Complete step-by-step solution:
Step 1: First of all we have to obtain the value of $E(x)$ with the help of the formula (a) as mentioned in the solution hint. Hence, on substituting all the values in formula (a),
$E(x) = \left( {1 \times \dfrac{1}{m} + 2 \times \dfrac{2}{m} + 3 \times \dfrac{3}{m}.........m \times \dfrac{1}{m}} \right)$
On solving the expression obtained just above,
$E(x) = (1 + 2 + 3 + ............m) \times \dfrac{1}{m}..........................(1)$
Step 2: Now, to solve the expression (1) as obtained in the solution step 1 have to use the formula (b) as mentioned in the solution hint.
$
   \Rightarrow E(x) = \dfrac{{m(m + 1)}}{2} \times \dfrac{1}{m} \\
   \Rightarrow E(x) = \dfrac{{m + 1}}{2}.................(2) \\
 $
Step 3: Now, we have to find the value of $E({x^2})$ with the help of the formula (c) as mentioned in the solution hint. Hence, substituting all the values in the formula (c),
$ \Rightarrow E({x^2}) = \left( {{1^2} \times \dfrac{1}{m} + {2^2} \times \dfrac{2}{m} + {3^2} \times \dfrac{3}{m} + ....................{m^2} \times \dfrac{1}{m}} \right)$
On solving the expression obtained just above,
$ \Rightarrow E({x^2}) = ({1^2} + {2^2} + {3^2} + ......................{m^2}) \times \dfrac{1}{m}......................(2)$
Step 4: Now, to solve the expression as obtained in step 3 we have to use the formula (d) as mentioned in the solution hint. Hence,
$
   \Rightarrow E({x^2}) = \dfrac{{m(m + 1)(2m + 1)}}{6} \times \dfrac{1}{m} \\
   \Rightarrow E({x^2}) = \dfrac{{(m + 1)(2m + 1)}}{6}.....................(3)
 $
Step 5: Now, to find the value of X we have to use the formula (e) as mentioned in the solution hint so, we have to substitute the obtained expression (1) and expression (3) in the formula (e),
$ \Rightarrow E({x^2}) - {\left[ {E(x)} \right]^2} = \dfrac{{(m + 1)(2m + 1)}}{6} - \dfrac{{{{(m + 1)}^2}}}{4}$
Now, to find the value of X we have to take the L.C.M of the expression obtained just above,
$
   \Rightarrow X = \dfrac{{(m + 1)(4m + 2 - 3m - 3)}}{{12}} \\
   \Rightarrow X = \dfrac{{(m + 1)(m - 1)}}{{12}} \\
   \Rightarrow X = \dfrac{{{m^2} - 1}}{{12}}
 $
Final solution: Hence, with the help of the formula (a), (b), (c), and (d) we have obtained the value of X which is $ = \dfrac{{{m^2} - 1}}{{12}}$

Therefore option (B) is correct.

Note: Variance is a measurement of the spread between a given number of the data set that is, it measures how far each number in the set is from the mean and hence, from every other number in the set.

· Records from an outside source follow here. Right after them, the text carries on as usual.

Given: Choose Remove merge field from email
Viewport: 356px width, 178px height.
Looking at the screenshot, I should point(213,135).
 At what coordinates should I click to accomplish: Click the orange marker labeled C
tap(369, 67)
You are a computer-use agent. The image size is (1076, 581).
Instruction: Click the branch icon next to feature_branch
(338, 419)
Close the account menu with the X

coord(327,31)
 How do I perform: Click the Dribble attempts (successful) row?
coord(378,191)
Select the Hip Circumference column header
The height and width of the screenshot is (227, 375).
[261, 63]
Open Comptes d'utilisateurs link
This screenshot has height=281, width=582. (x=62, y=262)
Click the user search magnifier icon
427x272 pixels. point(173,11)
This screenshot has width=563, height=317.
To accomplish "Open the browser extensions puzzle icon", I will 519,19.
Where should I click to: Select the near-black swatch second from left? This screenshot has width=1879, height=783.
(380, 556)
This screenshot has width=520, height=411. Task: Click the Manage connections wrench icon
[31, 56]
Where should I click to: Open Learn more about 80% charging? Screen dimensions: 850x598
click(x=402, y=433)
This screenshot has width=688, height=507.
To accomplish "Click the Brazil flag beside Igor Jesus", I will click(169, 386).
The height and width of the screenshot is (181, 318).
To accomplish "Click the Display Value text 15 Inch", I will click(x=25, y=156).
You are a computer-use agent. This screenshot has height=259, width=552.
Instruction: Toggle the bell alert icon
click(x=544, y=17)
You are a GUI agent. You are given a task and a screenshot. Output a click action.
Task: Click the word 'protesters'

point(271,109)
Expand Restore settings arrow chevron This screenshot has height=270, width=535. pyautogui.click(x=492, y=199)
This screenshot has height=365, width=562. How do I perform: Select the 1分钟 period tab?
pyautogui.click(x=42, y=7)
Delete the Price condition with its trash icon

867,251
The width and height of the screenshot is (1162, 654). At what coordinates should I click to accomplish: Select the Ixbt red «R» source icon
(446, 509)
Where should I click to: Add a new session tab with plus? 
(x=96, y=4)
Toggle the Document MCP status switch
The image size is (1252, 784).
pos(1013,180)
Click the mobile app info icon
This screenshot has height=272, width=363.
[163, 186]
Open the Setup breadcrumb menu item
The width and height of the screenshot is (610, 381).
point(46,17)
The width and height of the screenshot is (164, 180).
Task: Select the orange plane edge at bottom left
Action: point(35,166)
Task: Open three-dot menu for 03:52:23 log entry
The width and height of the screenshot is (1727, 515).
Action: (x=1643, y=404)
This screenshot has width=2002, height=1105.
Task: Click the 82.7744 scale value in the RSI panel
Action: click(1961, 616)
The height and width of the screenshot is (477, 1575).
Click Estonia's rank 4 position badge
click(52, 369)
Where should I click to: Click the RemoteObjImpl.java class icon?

We can easily find the sum of all the natural number as (1, 2, 3, 4, ………………..n) with the help of $\dfrac{{n(n + 1)}}{2}$ and same as we can obtain the sum of all the squares of natural numbers as $({1^2},{2^2},{3^2},{4^2},............{n^2})$ with the help of $\dfrac{{n(n + 1)(2n + 1)}}{6}$.